Issel was recruited by Northwestern, Illinois and Wisconsin, but he chose Kentucky. Issel then played college basketball at the University of Kentucky under legendary coach Adolph Rupp.

As a senior for the Wildcats, Issel averaged 33.9 points per game (36.0 in the NCAA Tournament) to help Kentucky reach the Elite Eight.

Issel was at the UK from 1966 to 1970 and scored 2,138 points (an average of 25.7 per game) and had 1,078 rebounds, while being named an All American for two of the three seasons he was eligible for the award. His career points total remains the highest among UK men's players.

According to Sports Illustrated Magazine, in a game early in Issel's Kentucky career, teammates were neglecting to give him the ball. Rupp called a timeout and said, "This guy is going to be Kentucky's all-time leading scorer by the time he's through here. I thought you might like to meet him."
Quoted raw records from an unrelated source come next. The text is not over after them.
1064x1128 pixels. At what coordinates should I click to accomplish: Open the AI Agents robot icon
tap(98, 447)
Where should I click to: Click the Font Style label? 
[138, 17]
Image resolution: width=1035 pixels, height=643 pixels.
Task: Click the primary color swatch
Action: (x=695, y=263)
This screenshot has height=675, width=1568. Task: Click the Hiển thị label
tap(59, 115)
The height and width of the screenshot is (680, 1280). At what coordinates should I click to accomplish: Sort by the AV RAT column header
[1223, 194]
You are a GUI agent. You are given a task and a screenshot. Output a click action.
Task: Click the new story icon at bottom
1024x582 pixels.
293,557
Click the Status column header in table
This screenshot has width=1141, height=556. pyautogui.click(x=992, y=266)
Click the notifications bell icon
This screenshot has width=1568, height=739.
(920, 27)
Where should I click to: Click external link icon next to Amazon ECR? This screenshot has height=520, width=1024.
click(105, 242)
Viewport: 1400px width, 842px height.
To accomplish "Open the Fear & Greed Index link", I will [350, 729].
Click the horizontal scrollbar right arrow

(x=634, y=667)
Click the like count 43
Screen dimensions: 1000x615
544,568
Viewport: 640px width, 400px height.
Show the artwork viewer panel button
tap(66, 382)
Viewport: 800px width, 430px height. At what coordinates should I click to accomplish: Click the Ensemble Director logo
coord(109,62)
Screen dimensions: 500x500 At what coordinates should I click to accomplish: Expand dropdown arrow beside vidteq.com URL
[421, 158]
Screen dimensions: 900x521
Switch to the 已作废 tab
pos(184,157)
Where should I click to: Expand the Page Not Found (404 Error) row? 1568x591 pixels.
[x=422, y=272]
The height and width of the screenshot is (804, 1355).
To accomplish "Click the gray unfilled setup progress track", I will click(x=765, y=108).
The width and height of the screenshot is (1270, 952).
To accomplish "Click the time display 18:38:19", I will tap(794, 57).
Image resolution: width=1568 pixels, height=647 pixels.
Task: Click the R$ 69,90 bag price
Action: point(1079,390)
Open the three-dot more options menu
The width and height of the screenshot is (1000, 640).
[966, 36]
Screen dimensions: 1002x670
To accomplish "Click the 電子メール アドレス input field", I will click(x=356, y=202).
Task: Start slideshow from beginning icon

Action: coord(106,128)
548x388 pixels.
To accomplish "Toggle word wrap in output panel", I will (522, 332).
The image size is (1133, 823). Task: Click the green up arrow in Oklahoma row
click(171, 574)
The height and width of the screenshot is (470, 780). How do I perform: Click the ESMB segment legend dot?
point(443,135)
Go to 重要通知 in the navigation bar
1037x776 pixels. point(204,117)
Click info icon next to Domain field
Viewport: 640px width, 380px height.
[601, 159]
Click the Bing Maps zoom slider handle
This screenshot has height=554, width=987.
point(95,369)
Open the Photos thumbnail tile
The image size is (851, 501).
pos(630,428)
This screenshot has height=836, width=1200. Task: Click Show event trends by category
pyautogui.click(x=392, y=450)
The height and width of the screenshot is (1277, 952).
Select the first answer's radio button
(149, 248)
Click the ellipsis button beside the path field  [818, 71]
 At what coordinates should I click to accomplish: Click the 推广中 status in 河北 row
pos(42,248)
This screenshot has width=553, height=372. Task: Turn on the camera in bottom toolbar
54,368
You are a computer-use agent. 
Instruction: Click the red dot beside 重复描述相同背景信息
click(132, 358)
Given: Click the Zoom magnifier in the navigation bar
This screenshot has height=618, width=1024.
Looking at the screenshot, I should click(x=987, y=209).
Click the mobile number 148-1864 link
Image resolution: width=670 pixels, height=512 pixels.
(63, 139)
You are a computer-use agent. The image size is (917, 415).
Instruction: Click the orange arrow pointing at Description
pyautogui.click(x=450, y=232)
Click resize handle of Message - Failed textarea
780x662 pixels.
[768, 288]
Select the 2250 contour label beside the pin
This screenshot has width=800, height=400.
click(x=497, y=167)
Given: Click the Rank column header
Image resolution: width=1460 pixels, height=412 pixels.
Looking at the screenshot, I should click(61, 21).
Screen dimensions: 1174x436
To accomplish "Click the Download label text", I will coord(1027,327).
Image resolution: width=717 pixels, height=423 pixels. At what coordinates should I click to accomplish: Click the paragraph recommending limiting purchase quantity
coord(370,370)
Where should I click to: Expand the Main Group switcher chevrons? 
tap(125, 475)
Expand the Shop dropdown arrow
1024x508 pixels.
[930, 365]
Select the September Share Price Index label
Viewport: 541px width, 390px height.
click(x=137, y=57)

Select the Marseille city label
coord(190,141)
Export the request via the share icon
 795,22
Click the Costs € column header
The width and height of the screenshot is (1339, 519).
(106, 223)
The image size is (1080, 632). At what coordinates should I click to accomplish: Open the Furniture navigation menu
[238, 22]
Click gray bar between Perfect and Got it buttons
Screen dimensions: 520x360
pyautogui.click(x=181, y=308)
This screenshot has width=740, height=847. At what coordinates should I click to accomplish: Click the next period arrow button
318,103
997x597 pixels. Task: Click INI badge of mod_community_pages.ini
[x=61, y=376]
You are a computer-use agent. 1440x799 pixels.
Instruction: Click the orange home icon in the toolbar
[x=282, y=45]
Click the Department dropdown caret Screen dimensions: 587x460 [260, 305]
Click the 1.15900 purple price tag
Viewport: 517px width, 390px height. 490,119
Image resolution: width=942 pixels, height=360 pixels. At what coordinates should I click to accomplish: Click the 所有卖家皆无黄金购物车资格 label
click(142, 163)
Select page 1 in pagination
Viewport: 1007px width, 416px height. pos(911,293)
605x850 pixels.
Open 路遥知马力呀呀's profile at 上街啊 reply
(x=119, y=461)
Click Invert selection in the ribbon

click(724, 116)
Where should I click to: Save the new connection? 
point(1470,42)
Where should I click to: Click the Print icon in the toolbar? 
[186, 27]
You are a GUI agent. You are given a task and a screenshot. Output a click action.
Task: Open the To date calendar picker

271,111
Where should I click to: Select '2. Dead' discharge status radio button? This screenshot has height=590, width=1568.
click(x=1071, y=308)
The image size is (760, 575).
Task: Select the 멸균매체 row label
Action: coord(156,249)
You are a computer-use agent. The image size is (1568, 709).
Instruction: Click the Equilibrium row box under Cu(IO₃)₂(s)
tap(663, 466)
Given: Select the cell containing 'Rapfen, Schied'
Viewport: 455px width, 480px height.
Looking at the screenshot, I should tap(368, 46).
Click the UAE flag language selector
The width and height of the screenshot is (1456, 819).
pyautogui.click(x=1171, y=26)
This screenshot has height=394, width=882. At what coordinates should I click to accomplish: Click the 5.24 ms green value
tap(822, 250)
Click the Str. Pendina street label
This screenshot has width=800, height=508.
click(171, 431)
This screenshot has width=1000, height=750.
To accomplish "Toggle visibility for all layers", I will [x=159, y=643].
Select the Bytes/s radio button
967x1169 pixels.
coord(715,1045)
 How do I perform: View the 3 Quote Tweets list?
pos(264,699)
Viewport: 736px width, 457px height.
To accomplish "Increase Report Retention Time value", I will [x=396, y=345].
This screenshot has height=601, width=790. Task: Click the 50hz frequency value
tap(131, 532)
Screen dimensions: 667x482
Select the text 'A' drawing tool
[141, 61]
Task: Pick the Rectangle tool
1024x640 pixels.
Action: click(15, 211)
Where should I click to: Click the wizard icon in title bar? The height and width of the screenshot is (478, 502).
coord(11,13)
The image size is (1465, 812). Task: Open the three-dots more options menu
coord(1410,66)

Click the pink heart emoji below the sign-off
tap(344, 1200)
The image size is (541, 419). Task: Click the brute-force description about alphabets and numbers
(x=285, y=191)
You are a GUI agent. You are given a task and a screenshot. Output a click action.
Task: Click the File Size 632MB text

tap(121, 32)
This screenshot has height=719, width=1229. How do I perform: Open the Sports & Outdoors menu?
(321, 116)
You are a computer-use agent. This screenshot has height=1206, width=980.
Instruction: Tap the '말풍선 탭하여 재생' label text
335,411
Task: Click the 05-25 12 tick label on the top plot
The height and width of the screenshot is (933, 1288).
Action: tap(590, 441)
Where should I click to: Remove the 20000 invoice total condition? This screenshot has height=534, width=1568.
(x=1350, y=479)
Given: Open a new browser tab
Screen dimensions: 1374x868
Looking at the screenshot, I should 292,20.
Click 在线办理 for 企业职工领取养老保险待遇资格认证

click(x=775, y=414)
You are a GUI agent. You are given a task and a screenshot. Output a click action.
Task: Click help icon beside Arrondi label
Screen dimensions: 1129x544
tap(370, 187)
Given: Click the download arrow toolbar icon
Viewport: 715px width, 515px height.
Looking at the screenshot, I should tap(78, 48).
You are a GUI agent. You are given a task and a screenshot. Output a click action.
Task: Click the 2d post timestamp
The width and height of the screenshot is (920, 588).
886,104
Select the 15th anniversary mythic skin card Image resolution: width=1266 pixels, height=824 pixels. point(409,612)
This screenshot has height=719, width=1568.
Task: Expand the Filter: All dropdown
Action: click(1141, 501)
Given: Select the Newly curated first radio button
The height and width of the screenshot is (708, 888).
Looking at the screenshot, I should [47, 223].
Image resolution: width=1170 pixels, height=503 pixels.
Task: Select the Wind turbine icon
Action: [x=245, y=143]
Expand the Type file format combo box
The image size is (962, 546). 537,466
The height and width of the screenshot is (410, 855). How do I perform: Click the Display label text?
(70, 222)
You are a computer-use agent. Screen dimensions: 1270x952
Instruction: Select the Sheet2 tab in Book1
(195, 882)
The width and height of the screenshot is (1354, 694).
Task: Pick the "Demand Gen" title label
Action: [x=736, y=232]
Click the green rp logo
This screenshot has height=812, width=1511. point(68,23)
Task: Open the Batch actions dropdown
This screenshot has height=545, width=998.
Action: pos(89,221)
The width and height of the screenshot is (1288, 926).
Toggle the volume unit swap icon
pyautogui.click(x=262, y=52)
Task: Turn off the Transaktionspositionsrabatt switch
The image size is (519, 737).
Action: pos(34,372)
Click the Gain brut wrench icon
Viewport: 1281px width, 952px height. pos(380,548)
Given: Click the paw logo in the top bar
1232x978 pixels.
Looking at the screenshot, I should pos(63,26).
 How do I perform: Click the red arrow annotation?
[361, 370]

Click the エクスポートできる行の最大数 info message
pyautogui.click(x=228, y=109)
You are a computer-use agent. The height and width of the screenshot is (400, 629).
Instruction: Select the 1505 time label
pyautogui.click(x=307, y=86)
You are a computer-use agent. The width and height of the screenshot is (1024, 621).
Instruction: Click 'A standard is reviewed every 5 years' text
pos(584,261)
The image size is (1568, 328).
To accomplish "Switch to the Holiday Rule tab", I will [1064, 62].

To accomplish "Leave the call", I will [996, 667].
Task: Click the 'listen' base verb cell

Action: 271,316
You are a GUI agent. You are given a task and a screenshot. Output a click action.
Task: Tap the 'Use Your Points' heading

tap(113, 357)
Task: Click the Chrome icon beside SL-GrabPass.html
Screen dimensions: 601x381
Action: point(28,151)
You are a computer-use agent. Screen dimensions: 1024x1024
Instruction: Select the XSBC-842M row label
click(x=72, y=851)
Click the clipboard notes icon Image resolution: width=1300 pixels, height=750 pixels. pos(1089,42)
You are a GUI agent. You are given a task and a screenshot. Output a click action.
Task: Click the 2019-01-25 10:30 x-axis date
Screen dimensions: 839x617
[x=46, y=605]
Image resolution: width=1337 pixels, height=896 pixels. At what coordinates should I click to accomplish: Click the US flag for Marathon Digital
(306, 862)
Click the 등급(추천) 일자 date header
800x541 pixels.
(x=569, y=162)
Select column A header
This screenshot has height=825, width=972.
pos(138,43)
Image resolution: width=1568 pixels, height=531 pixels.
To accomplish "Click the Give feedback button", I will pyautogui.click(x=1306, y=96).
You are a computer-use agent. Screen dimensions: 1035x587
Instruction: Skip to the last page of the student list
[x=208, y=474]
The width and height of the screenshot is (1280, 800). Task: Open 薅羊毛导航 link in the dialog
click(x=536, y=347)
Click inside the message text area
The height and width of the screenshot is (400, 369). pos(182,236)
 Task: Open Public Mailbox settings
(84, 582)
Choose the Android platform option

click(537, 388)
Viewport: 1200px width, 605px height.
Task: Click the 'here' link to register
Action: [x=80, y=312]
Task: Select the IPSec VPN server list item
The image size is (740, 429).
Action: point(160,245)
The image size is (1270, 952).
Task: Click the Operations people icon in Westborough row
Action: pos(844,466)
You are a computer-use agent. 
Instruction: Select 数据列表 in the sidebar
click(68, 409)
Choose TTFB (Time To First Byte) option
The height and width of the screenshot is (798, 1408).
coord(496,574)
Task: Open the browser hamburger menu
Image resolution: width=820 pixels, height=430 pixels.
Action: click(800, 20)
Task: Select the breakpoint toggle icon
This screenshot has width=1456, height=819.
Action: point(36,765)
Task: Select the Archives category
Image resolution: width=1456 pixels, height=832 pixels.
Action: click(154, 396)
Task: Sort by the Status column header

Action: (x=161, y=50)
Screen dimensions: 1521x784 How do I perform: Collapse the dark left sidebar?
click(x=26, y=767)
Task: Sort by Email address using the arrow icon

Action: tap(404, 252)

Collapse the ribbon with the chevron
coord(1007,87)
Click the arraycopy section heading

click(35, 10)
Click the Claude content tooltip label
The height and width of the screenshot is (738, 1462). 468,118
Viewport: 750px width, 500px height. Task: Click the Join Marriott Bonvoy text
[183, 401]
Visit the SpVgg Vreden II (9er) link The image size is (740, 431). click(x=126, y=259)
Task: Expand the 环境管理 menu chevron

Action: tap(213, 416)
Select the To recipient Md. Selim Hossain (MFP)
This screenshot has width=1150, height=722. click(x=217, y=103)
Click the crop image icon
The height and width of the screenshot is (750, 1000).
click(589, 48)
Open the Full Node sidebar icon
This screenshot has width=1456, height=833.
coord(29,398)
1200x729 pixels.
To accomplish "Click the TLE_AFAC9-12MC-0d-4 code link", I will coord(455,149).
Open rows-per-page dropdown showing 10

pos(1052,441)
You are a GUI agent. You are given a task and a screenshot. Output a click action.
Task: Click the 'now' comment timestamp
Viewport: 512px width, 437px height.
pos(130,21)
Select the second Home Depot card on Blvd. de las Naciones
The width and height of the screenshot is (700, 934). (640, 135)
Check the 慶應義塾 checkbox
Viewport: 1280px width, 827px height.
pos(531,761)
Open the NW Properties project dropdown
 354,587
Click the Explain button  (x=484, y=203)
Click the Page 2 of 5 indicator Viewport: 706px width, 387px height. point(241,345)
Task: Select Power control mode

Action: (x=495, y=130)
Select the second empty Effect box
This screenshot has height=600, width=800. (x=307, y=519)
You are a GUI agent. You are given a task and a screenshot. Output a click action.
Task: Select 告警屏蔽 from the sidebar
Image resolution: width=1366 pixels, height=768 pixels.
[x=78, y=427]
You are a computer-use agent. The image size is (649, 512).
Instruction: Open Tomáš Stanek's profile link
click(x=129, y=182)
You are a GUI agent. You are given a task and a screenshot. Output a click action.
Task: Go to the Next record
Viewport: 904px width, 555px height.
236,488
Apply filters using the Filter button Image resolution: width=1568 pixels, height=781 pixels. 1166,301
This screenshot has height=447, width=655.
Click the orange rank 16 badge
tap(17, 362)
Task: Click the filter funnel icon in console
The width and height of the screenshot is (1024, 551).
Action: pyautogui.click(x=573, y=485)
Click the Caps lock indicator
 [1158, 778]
On February 7, 1970, Issel scored 53 points in a 120–85 victory over Ole Miss, breaking Cliff Hagan's single-game record of 51. Issel's mark held for almost four decades, until Jodie Meeks scored 54 points against Tennessee on January 13, 2009. Issel also scored 51 at Louisiana State University on February 21, 1970, currently the third-best mark in school history.

Issel's career at Kentucky coincided with that of Pete Maravich at SEC rival LSU, who scored an NCAA-record 3,667 points (44.2 per game). Maravich and Issel finished 1–2 in SEC Player of the Year voting in each of their three seasons.

A three-year starter for Kentucky, Issel led his team to three Southeastern Conference titles and set 23 school records in his career.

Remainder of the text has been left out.